On Tue, Oct 23, 2018 at 10:19 AM degski <degski@gmail.com> wrote:
On Tue, 23 Oct 2018 at 08:45, Miguel Ojeda via Boost-users <boost-users@lists.boost.org> wrote:
On Mon, Oct 22, 2018 at 7:57 PM Shailja Prasad via Boost-users <boost-users@lists.boost.org> wrote:
I was trying to upgrade boost 1.53.0 to boost 1.68.0. But, it looks like hashing code generation has changed, since the following line gives two different hashcode for same string input.
Hm... why would you expect the hash to be always the same between releases, compilers, etc.?
Well, uhm, because that seems to be quite handy. All NIST implementations do exactly this.

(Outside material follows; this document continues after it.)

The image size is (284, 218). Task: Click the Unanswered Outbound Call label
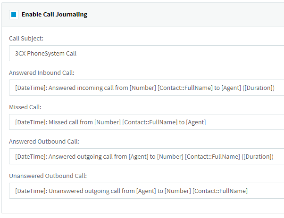tap(48, 176)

No, sorry, that is a completely different use case. Crypto hashes are used, among other things, in network communications, persistent storage, etc. They need to be "fixed" functions, and their standards provide the exact definition. That is not the case at all with std::hash or Boost.Hash.
I cannot find it with a quick look at Boost.Hash's docs anything regarding a guarantee of that. If it is like std::hash, then it is only guaranteed to remain equal for the duration of the program.
Sort of: "Hash functions are only required to produce the same result for the same input within a single execution of a program". The standard states a minimum requirement [with an intended [narrow] use case in mind, std::ordered_map's].
Not sure what you mean. That is what I said.
In other words, you cannot rely on saving it nor comparing them to other hashes from other vendors, platforms, architectures, compiler releases, etc.
In my view this is an omission, the option to have exactly that should [have been] available.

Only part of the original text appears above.